I have always liked the Tate in Liverpool. One of its most appealing features is the absence of art connoisseurs swooning over the magnificence of crap. Not that there isn't any crap, you understand. It's simply that Scousers are not yet comfortable with the terminology, and so instead of the breathless Enlightened with their “Can’t you just feel the artist’s anguish oozing out of the rubber?” (whenever anything starts oozing out of rubber, you know it’s time to run) you tend to get unimpressed schoolchildren seeking confirmation from their teachers that “That is shite, isn’t it Miss?”.
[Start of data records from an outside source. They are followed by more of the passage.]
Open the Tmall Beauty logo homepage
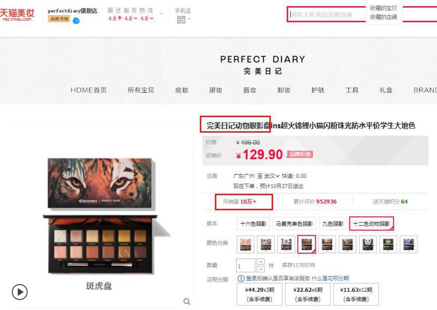Screen dimensions: 437x310 click(x=17, y=15)
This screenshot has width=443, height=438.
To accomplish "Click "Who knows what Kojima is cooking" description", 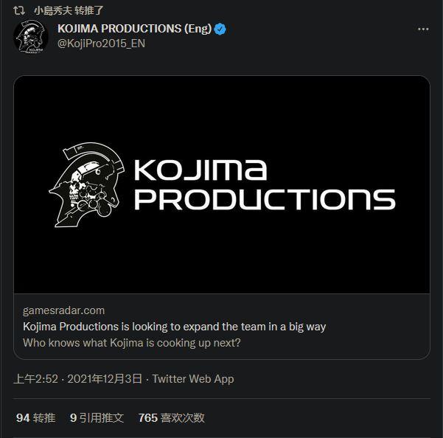I will tap(132, 342).
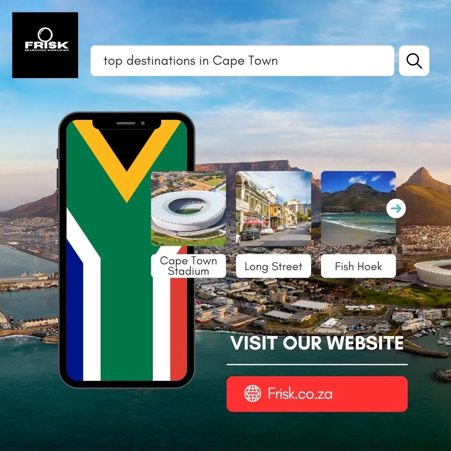Screen dimensions: 451x451
Task: Focus the search field about Cape Town
Action: pos(242,61)
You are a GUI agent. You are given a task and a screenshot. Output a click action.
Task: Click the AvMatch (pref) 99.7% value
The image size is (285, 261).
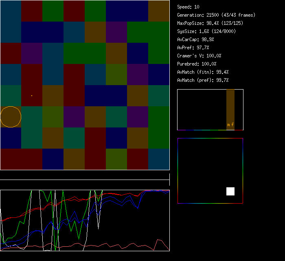[203, 80]
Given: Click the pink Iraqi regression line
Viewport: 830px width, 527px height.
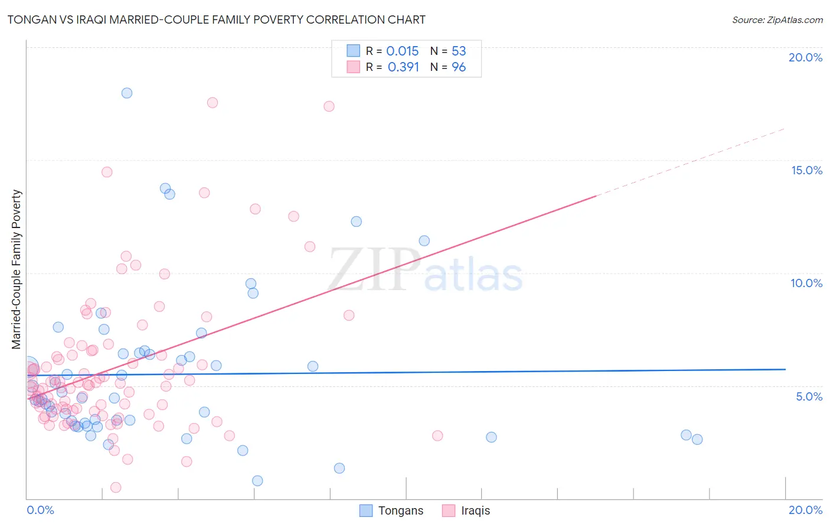Looking at the screenshot, I should click(x=312, y=297).
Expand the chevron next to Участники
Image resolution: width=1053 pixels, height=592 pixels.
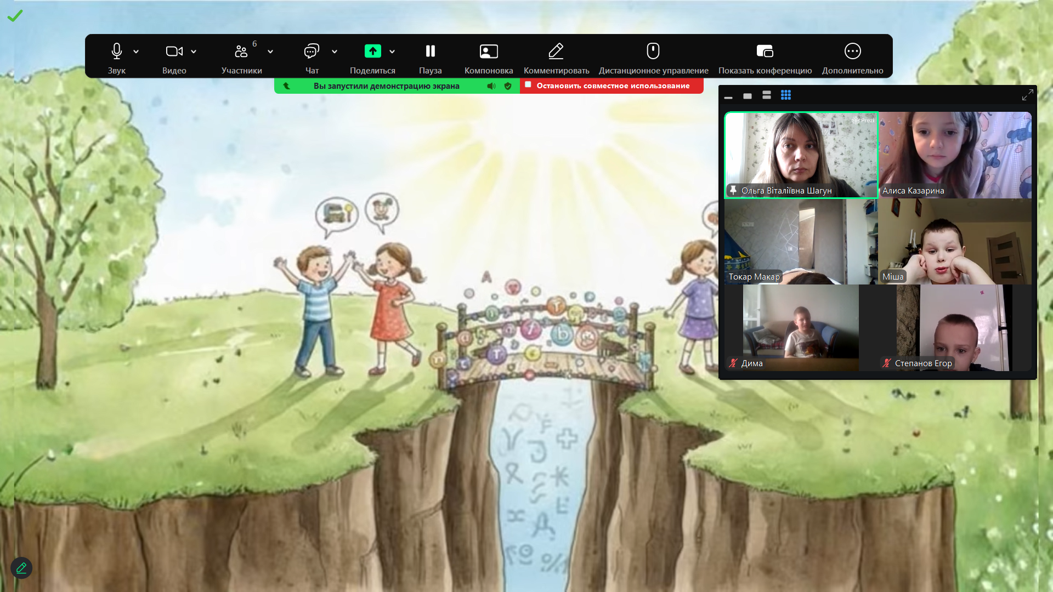[270, 52]

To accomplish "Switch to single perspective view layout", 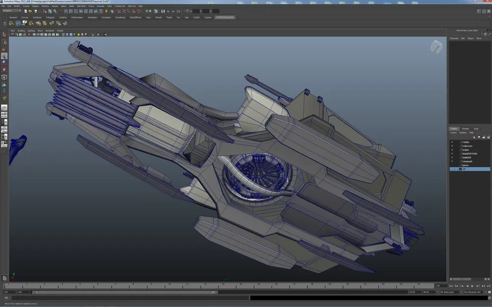I will point(4,107).
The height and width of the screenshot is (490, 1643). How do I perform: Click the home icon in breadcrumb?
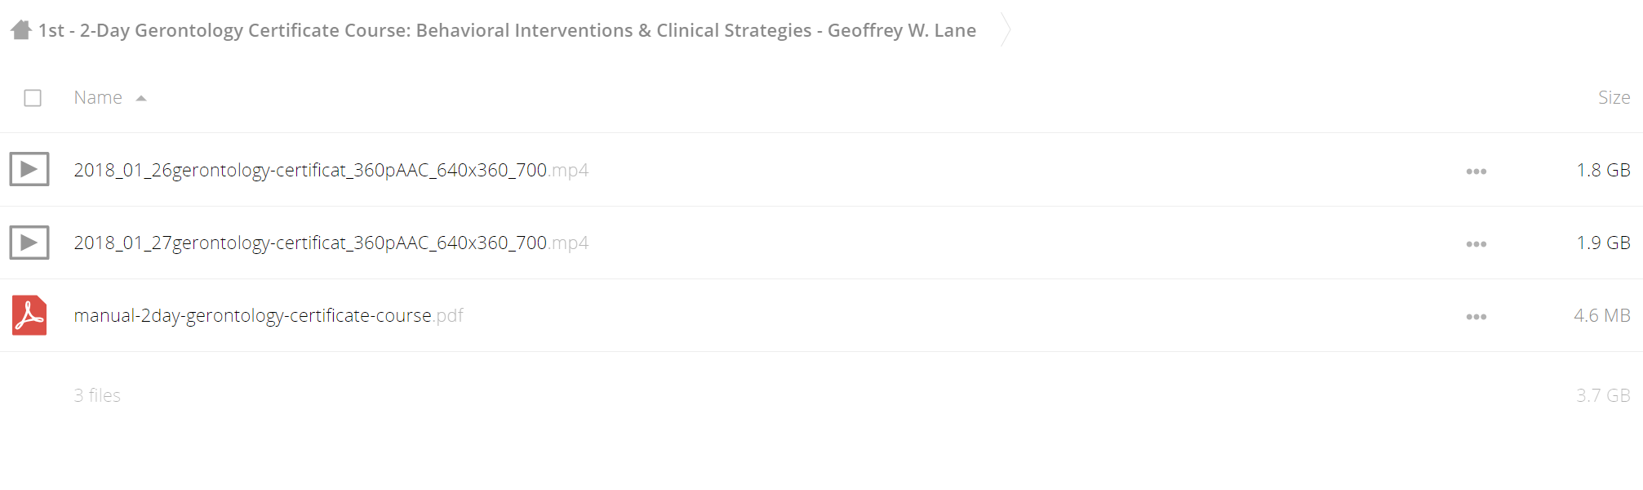coord(21,30)
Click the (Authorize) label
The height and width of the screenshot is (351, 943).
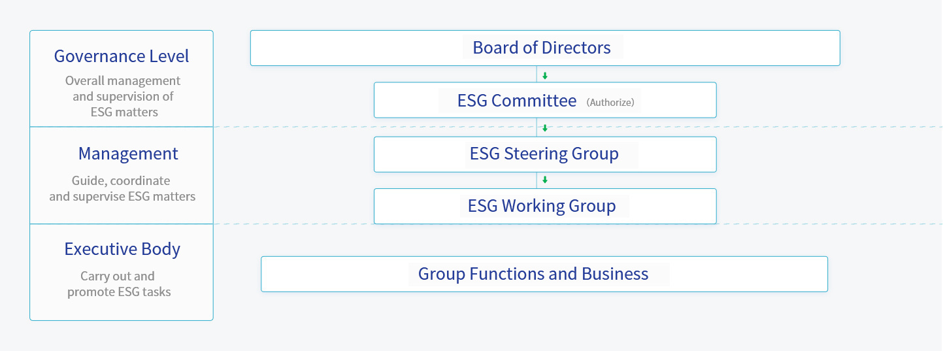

My own personal highpoint in the museum was some years ago when I was privileged to see at first hand a work entitled “An Oak Tree” by a certain Michael Craig-Martin*. The oeuvre consisted of a glass of water on a raised wooden shelf, and an explanatory text from which I was able to divine that although the glass of water resembled a glass of water, it was in fact an oak tree. The power of this kind of work lies in its ability to inspire an enduring emotional response in the spectator: my own initial “FUCK O-OOFFFF!” is as fresh in my guts today as it was when I first beheld the sculpture.
And at this point – though I have by no means finished with the Tate – I shall retire to quell my art-inspired rage with some breathing exercises. Or maybe some booze.
* I believe the Oak tree is now at the Tate Modern, where it can be admired by a wider audience.